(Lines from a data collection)

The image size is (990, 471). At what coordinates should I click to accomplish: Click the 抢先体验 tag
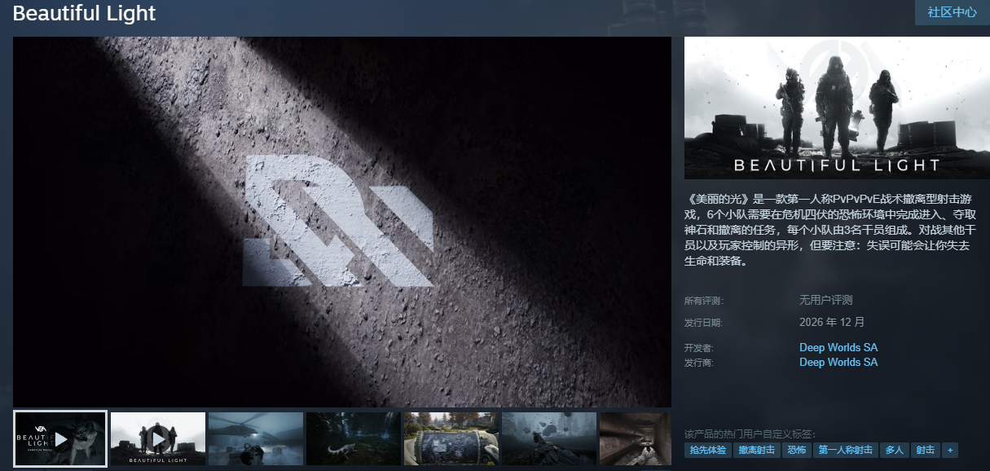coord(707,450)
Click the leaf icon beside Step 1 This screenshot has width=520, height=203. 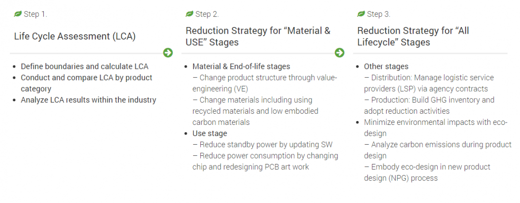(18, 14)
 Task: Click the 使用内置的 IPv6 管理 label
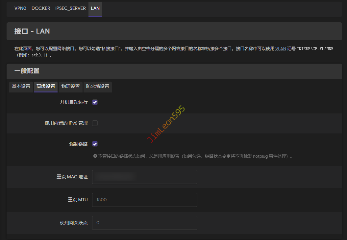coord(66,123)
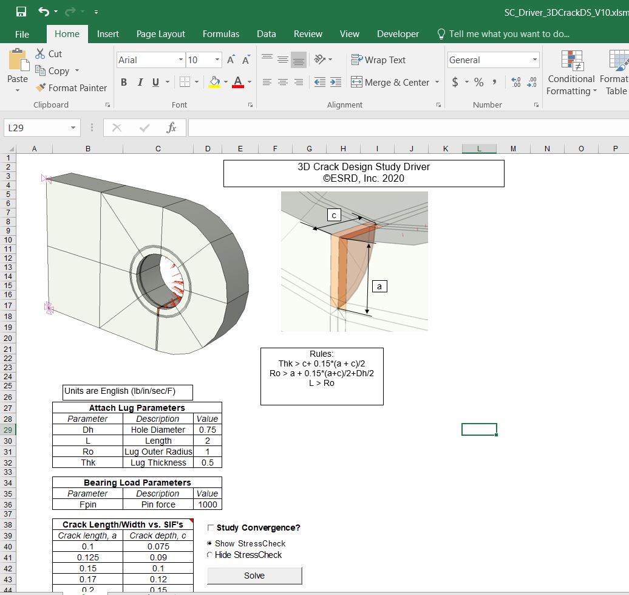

---

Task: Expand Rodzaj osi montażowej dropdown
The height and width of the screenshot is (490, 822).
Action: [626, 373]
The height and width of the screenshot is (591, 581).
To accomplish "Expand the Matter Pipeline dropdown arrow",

WRITTEN EXERCISE: How many of the lines above contain the string "Task"? Reply with the count alone.

FINAL ANSWER: 2